== Task to carry out ==
Copy out all the lines of the data that hold the word "computer".

== Data records ==

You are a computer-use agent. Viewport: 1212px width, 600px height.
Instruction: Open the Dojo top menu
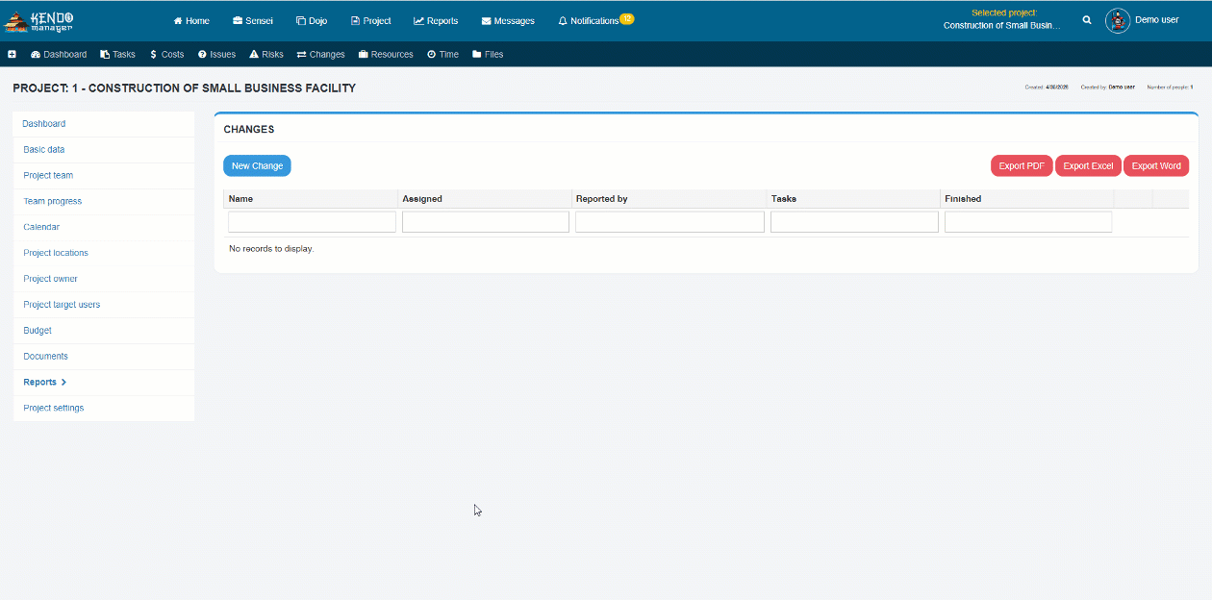(x=312, y=21)
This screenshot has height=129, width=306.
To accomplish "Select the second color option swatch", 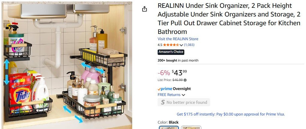I will pyautogui.click(x=191, y=128).
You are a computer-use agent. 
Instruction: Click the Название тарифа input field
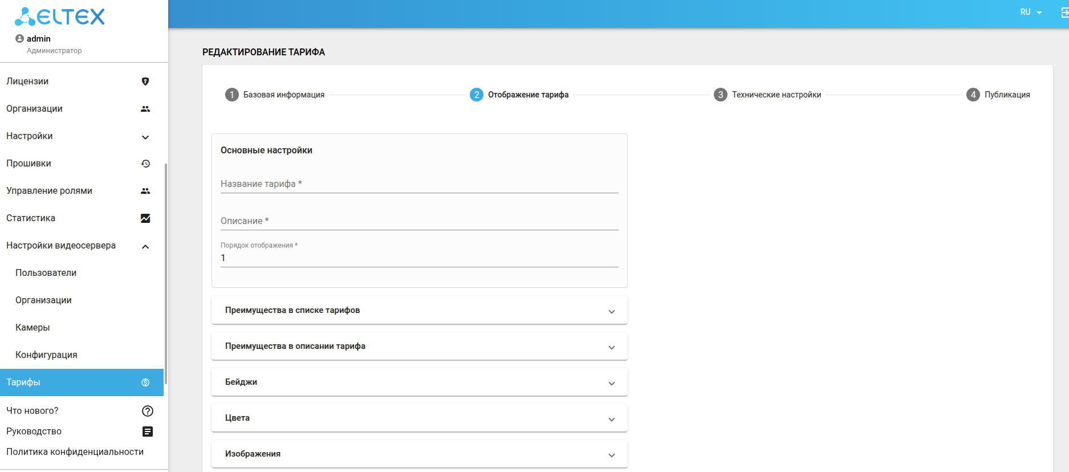419,184
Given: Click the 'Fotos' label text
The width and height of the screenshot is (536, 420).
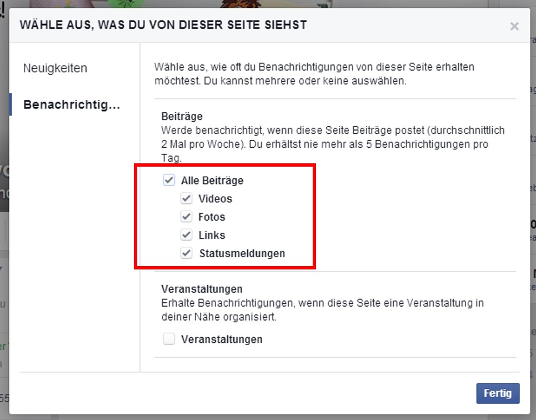Looking at the screenshot, I should pyautogui.click(x=212, y=217).
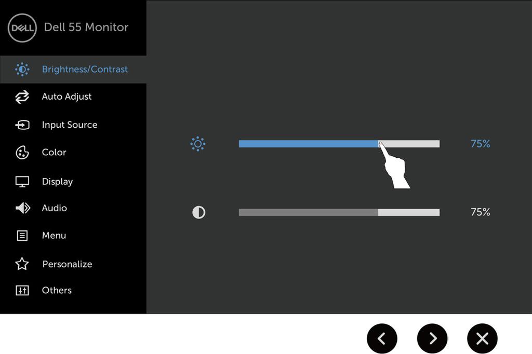Click the Input Source icon

(x=22, y=125)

== Result of this exercise ==
You are a computer-use agent. Viewport: 1212px width, 600px height.
You are a computer-use agent. 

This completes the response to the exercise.